Kami pun memakan Farmers Omelette masing-masing serta Orange Juice yang tersedia di lemari es. Seraya tertawa bersama. Layaknya sepasang sahabat yang sedang bercanda bersama.
“Assalamu’alaikum… Chaaaa, Mikeee!” terdengar seruan serta salam dari arah pintu masuk villa.
“Wa’alaikumsalam…” kami berdua menjawab salam keempat sahabat kami, lantas meneruskan makan malam kami yang tinggal beberapa sendok lagi.
“Ya Allaaaah, ditinggal sebentar aja udah dinner berduaan….” Goda Yudha.
“Excuse me?” sungutku.
“Pardon?” sungut Mike.
Bersamaan. Sama arti. Hanya beda bahasa. Inggris dan Perancis.
“Tuh… Udah jawabnya kompak, artinya sama.. Untung ga sama bahasa…” sahut Bima, nyeleneh lagi.
Ku lirik Indra. Hanya terkikik pelan.
Ku tatap Nadya. Tertawa lepas.
Sepertinya aku tahu, kenapa sekarang mereka berkata seperti ini..
“Ngomong apa, sih?” Mike berusaha mengabaikan, membereskan piringnya.
“Tau’ tuh. Ga jelas.” Kuabaikan pula, beranjak ke arah dapur untuk mencuci bekas peralatan makan malamku.

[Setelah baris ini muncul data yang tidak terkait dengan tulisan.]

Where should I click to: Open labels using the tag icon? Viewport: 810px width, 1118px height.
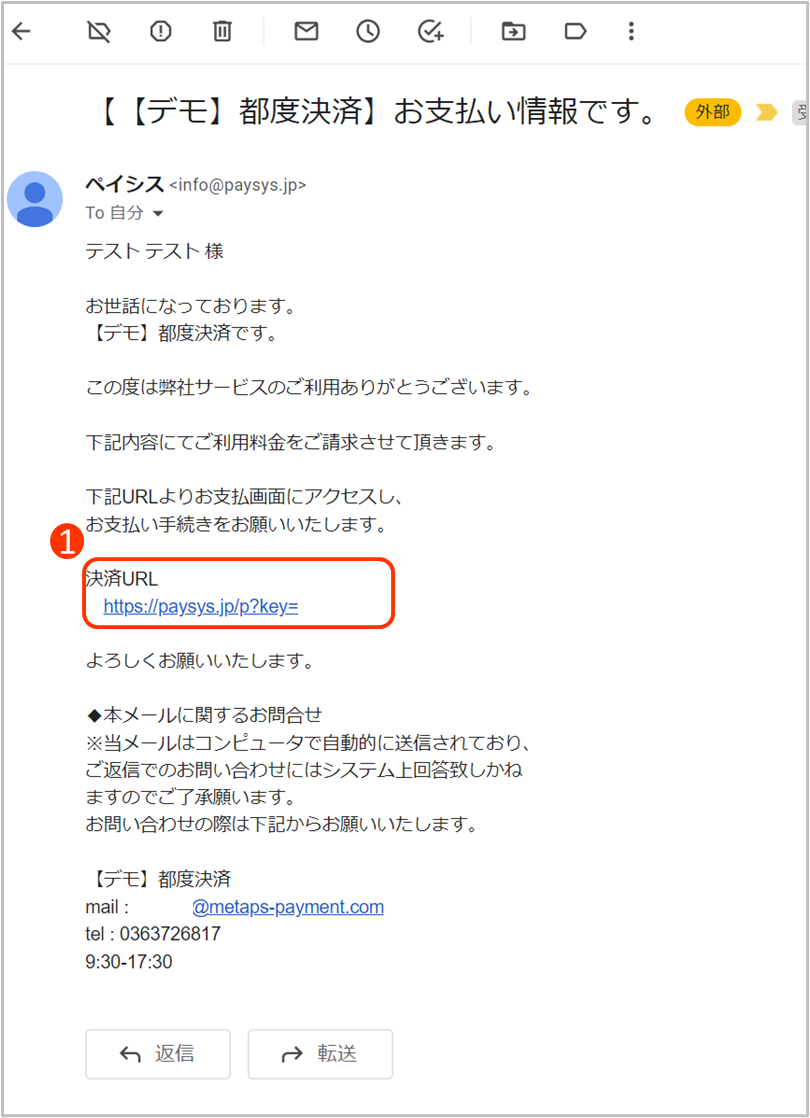(575, 31)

“Ga jelas gimana, Cha? Kamu kan suka sama—” Indra angkat suara.
“Hah?” Mike terkesiap.
“Heh?!” seruku kaget (juga).
“Iya tuh Cha. Kamu kan suka sama di—” Yudha nimbrung.
“APAAN, SIH?! BERISIK!” bentakku garang, berlari keras menaiki satu-persatu anak tangga menuju kamar wanita.

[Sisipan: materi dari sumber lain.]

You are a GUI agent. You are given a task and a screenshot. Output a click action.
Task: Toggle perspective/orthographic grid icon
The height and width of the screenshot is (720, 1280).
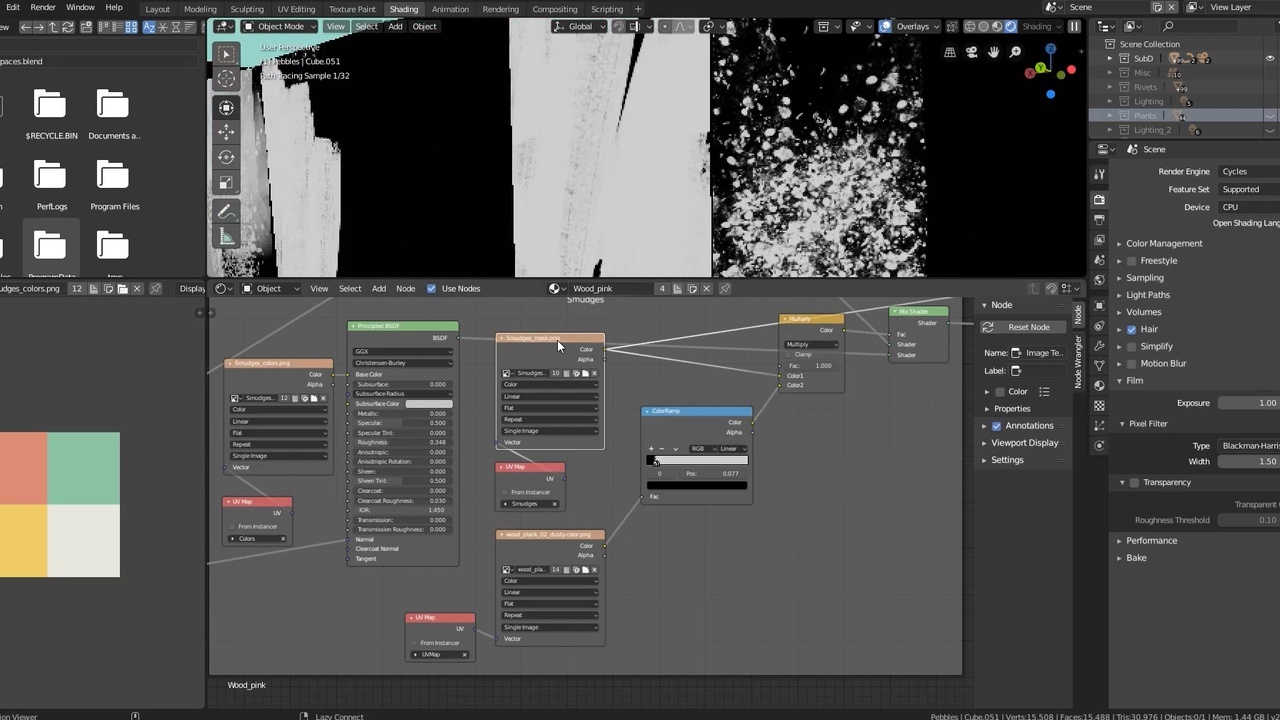pos(950,52)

Entah kenapa, amarahku rasanya sudah mencapai ubun-ubun. Ini sudah keterlaluan. Sudah satu tahun persahabatan dijalin, apa dengan begitu mudahnya Nadya membocorkan rahasiaku?!
Aku tidak bermaksud memfitnahnya, tapi hanya dia dan Bunda yang mengetahuinya. Nggak mungkin banget, nggak ada angin nggak ada hujan tiba-tiba Bunda kasih tahu ke temen-temen. So, pasti Nadya lah.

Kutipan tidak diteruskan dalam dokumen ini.